Squat is the crowned king of lower body exercises. The benefits of this powerful exercise are associated to hypertrophy - overall increase in lean muscle mass, calorie expenditure and hormonal release. Squats invariably can be performed with different variations, these variations include Back Squat, Front Squat, Ball Squat and Unilateral squats. The movement involved in squatting is a co-ordinated natural movement that is normally practiced while performing activities of daily living. In an Asian population, an average individual do certain movements to a full flexion of the knee (111degree – 165 degree). A perfect example would be sitting cross legged; one requires 90 degree – 100 degree of hip flexion and a full knee flexion . However, there has been a healthy debate amongst coaches, strength athletes and fitness professionals that squatting is bad for your knees. Specifically, the knee joint goes through a lot of stress that will invariably compromise the stability of the knee joint, if it passes the toe line.
Squatting is a compound and a multi-joint movement exercise that requires the involvement of three joints – ankle, knee and the hip where flexion and extension is involved. Moreover, the movement is initiated on all three joints. Any pre-dominance of any joints, especially, during the initiation of the movement would result in the over loading of that specific joint.
Restricting the knee joint (not ahead the toe-line) while squatting invariably with a dominance on hip flexion. The body has to then compensate that leads to increase spinal loading, especially, lumbar loading. Researchers have suggested that the knee torque was slightly less in squat when the forward displacement of the knee was restricted . However, hip torque was substantially increased. They suggested that restricting the knee resulted in the forces being inappropriately transferred to the hips and the lumbar region. Therefore, appropriate joint loading while squatting may require freedom of movement on the knees i.e. to move slightly passed the toes.
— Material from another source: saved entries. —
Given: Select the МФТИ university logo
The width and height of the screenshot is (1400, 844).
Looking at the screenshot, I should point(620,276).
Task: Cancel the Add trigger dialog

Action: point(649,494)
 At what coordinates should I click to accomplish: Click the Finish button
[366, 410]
Squatting deep is bad for the knees
In our activities of daily living (ADL), we normally squat deep and this happens on a regular basis. Researchers have suggested that the force experienced on the knee in 70, 90 and 110 degree flexion of the knee joint. 70 degree can be explained as a quarter of a squat, 90 degree can be explained as a parallel squat where the femur is parallel to the floor and 110 degree can be explained as a full squat. In 110 degree, knee flexion the knee passes the toes. This study suggested that the amount of stress or force experienced on the joint was not that significant in all the three range of movement. In simpler terms, the amount of stress experienced by the knee joint did not warrant an immediate contraindication on this particular movement restriction.
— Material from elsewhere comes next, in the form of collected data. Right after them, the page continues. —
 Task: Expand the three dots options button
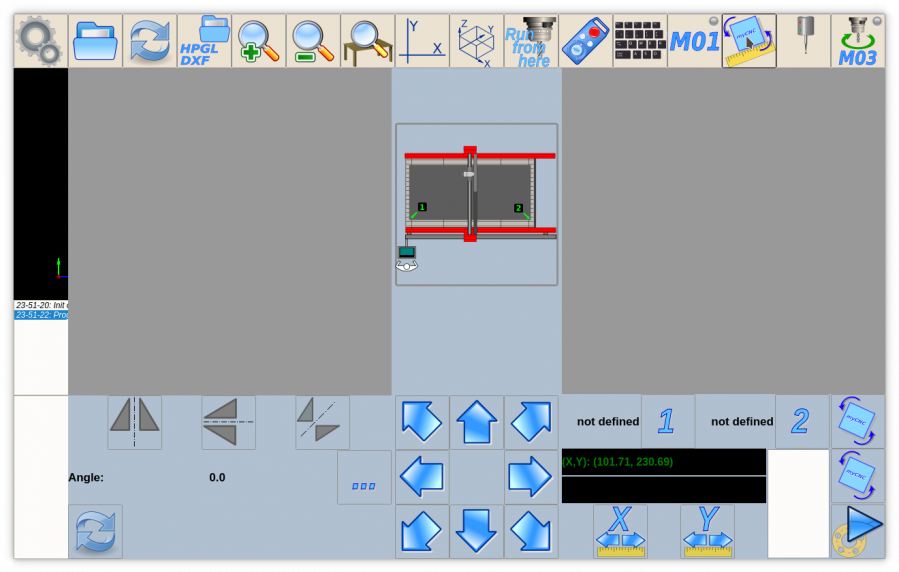tap(364, 478)
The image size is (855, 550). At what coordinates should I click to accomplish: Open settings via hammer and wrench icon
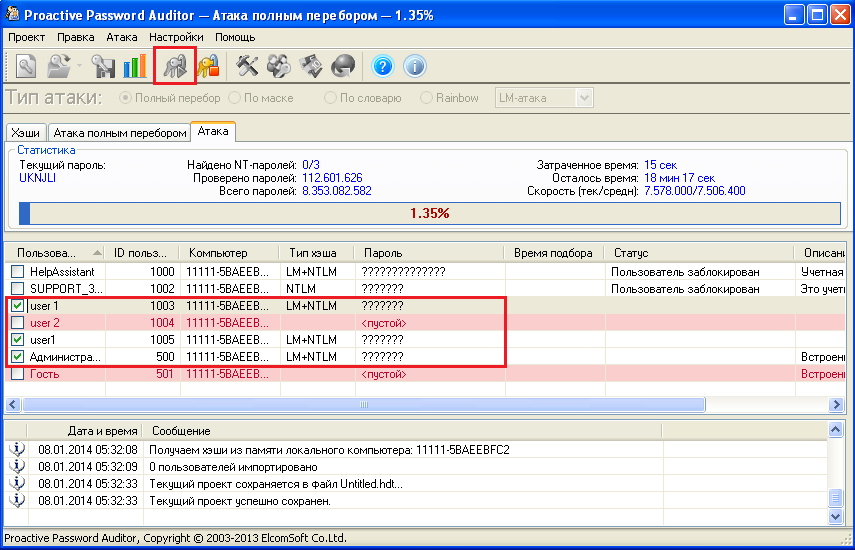pos(247,66)
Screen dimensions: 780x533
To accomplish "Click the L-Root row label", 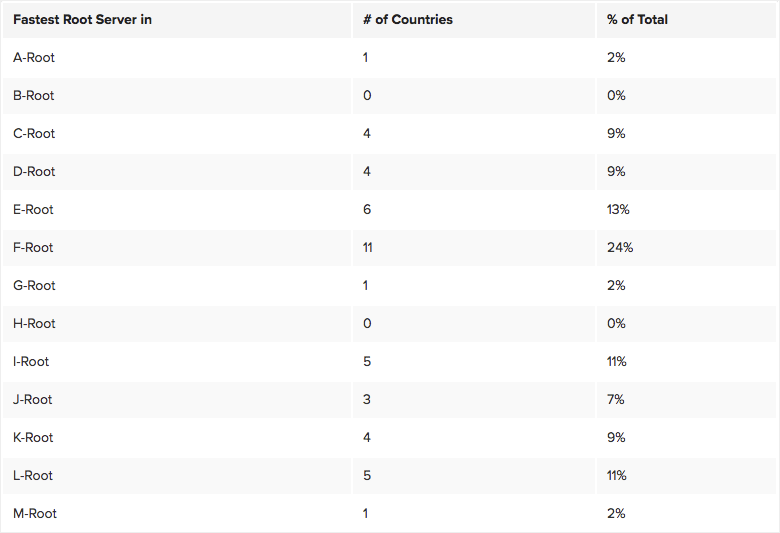I will click(x=33, y=476).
Now as a trainer we need to be aware that the tibiofemoral and patellfemoral compressive force are greatest in the closed kinetic chain exercise at full flexion and squat is a good example of a closed kinetic chain exercise. Interestingly, the greatest tension on the anterior cruciate ligament (ACL) was actually found in the open kinetic chain exercises, at or near the full extension position 
Now the question that keeps arising is should we allow a clients’ knees to go past the toe line? The answer to this question is subjective. An individual with specific knee based issues have to go through rehab to develop the muscles and ligaments surrounding the knees. The job of fitness trainers are multidimensional and the trainer has to be aware of the clients’ condition to assess and analyse the functionality of the exercise. This can be only done through proper counselling and health screening of the clients. It is very important to teach a member to squat using their body weight, as this is an important preconditioning before loading the members with weight.
It is common knowledge that the body is not designed to work in just one plane but it is designed to work in quite a few planes together. Hence, exercises like the hack squat, leg press and smith machine are fixed axis machine and makes the body adjust to one line of axis. This unnatural movement makes the body to compensate and in time may lead to injury.
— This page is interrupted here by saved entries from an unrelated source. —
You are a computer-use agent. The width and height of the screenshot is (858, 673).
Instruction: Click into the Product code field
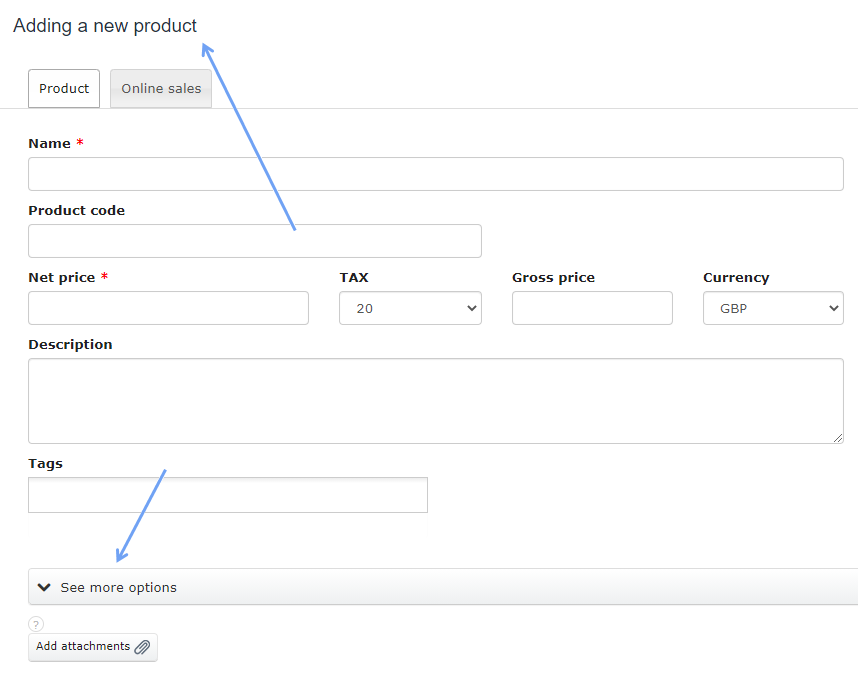[x=254, y=241]
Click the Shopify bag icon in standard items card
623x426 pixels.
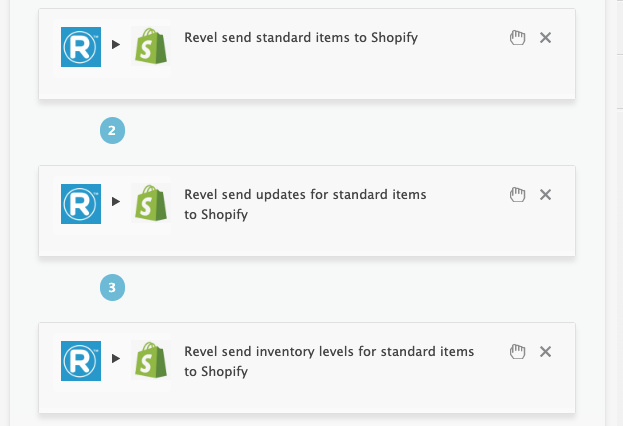[151, 46]
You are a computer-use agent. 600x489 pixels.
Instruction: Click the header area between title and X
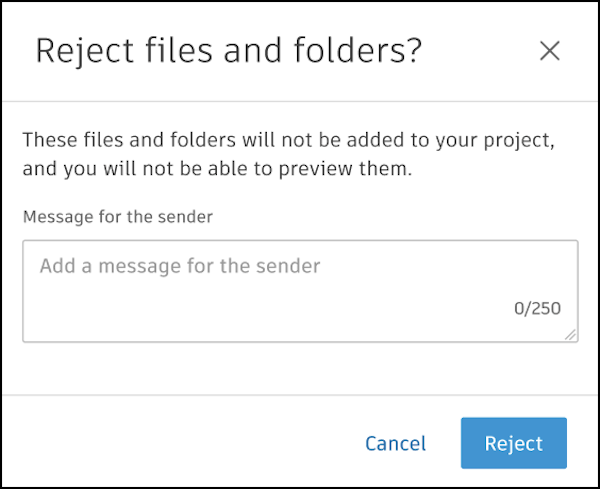(480, 51)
 S.J. Mulholland and U.P. Wyss (2001). Activities of daily living in non-Western cultures: range of motion requirements for hip and knee joint implants. International Journal of Rehabilitation Research, 24, 191 – 198.
 Fry AC, Smith JC, Shilling BK. (2003). Effect of knee position on hip and knee torques the barbell squat. Journal of Strength and Conditioning Research,17(4): 629-633.
 Escamilla R, Fleisig G, Zheng N, Barrentine S, Wilk K, Andrews J. Biomechanics of the knee during closed kinetic chain and open kinetic chain exercises. Med Sci Sports Exerc. 30(4); Pp 556-569. 1998.